──────── AVAILABLE DATA ────────

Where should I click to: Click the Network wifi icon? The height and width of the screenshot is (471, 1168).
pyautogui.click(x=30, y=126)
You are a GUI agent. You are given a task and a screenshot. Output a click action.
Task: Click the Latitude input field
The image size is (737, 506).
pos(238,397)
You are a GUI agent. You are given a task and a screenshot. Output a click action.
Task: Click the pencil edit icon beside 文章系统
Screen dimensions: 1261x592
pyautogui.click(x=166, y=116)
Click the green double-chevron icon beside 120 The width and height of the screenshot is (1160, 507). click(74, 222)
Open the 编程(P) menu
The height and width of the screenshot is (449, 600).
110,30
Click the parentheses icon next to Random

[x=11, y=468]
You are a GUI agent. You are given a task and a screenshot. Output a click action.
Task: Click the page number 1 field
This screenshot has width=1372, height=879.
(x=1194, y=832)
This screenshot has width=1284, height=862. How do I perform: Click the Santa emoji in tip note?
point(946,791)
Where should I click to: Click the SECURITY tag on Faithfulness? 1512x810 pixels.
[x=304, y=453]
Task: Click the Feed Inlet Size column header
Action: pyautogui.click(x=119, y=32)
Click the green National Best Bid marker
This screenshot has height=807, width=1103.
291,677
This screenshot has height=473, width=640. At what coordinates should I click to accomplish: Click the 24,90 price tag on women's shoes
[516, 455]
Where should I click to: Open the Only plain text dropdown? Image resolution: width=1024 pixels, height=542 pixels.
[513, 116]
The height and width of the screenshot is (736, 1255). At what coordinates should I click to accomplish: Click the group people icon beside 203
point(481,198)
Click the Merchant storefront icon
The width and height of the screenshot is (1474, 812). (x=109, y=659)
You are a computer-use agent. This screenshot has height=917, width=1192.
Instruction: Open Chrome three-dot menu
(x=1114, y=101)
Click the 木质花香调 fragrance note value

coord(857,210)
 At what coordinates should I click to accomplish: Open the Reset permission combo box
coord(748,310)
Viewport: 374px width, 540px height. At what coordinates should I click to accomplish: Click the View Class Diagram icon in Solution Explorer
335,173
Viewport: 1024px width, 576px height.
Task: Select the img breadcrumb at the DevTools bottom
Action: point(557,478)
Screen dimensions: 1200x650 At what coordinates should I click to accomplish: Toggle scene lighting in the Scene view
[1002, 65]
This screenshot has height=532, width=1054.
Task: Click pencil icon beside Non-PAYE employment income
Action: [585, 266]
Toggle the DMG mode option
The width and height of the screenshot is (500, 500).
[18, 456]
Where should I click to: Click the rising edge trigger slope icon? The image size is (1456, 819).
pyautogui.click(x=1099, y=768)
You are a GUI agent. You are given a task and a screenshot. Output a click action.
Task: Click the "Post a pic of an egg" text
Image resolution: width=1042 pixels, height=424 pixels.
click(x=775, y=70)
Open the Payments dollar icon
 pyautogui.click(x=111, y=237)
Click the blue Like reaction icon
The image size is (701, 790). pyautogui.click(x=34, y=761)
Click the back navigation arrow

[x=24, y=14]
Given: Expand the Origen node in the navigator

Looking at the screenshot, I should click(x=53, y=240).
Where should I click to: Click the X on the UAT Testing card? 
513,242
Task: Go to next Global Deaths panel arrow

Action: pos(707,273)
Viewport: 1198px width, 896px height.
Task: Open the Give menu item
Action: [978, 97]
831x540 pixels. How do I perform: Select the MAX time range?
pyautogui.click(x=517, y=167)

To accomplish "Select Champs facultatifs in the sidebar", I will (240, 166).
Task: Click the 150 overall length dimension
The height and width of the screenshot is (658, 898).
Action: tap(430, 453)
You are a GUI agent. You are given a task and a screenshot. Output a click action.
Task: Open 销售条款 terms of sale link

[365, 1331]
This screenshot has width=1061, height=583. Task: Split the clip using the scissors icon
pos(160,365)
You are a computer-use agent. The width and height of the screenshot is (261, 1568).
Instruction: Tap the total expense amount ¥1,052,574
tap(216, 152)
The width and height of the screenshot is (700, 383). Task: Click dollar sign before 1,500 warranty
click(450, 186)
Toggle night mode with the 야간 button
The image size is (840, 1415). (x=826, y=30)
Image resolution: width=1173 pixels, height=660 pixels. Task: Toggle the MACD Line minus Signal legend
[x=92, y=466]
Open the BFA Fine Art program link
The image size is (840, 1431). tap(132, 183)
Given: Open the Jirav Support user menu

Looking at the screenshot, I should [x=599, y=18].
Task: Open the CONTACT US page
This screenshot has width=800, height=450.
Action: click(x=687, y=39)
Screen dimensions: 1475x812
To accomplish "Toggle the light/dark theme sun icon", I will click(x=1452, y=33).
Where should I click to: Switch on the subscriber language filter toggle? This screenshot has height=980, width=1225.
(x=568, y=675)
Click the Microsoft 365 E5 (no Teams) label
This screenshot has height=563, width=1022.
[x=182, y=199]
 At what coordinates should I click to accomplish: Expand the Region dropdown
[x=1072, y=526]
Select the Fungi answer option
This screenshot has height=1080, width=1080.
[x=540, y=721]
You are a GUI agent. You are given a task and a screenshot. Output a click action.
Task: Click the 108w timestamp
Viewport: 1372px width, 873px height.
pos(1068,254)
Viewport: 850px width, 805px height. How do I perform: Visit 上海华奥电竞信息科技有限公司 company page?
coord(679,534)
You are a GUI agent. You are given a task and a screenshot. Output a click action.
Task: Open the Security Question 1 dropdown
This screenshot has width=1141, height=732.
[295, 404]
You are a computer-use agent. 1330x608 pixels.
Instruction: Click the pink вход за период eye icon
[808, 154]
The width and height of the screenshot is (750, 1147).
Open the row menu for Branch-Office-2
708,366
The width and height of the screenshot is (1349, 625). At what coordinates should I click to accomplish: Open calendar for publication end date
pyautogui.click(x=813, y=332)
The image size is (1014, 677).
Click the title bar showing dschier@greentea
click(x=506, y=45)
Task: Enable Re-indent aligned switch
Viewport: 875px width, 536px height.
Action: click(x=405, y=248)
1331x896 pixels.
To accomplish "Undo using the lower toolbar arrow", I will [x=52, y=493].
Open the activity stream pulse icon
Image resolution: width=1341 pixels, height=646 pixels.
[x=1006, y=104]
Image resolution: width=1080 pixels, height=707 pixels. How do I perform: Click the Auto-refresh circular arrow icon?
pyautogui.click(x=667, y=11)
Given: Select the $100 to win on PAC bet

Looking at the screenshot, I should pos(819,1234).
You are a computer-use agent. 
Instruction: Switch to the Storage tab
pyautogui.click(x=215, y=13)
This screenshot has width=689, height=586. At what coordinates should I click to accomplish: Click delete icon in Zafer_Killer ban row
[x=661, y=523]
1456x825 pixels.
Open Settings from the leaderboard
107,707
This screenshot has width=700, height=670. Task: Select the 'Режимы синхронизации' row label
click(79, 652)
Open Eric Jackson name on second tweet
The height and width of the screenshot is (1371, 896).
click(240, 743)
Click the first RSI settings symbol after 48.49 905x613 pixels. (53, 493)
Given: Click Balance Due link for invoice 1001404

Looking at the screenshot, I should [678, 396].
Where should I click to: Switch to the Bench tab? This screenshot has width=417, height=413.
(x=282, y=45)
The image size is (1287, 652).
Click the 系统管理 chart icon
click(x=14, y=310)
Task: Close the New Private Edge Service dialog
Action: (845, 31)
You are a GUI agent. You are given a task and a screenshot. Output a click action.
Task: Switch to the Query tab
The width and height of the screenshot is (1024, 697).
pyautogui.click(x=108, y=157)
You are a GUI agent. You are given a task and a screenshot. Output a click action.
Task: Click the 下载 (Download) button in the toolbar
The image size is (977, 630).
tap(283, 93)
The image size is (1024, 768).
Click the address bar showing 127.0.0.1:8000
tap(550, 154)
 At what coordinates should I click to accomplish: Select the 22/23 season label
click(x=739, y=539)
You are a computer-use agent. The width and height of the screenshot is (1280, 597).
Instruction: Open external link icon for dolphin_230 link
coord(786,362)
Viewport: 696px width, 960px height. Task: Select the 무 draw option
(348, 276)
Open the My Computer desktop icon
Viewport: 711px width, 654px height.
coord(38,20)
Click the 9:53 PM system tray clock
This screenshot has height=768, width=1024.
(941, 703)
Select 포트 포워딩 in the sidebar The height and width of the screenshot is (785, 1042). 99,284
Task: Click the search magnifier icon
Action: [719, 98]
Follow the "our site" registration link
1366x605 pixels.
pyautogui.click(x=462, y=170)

────────

Only the lines above from the one with "Open the BFA Fine Art program link" through the one with "Screen dimensions: 1475x812" should be duplicated, character for character.

Open the BFA Fine Art program link
The image size is (840, 1431). tap(132, 183)
Given: Open the Jirav Support user menu

Looking at the screenshot, I should [x=599, y=18].
Task: Open the CONTACT US page
This screenshot has width=800, height=450.
Action: click(x=687, y=39)
Screen dimensions: 1475x812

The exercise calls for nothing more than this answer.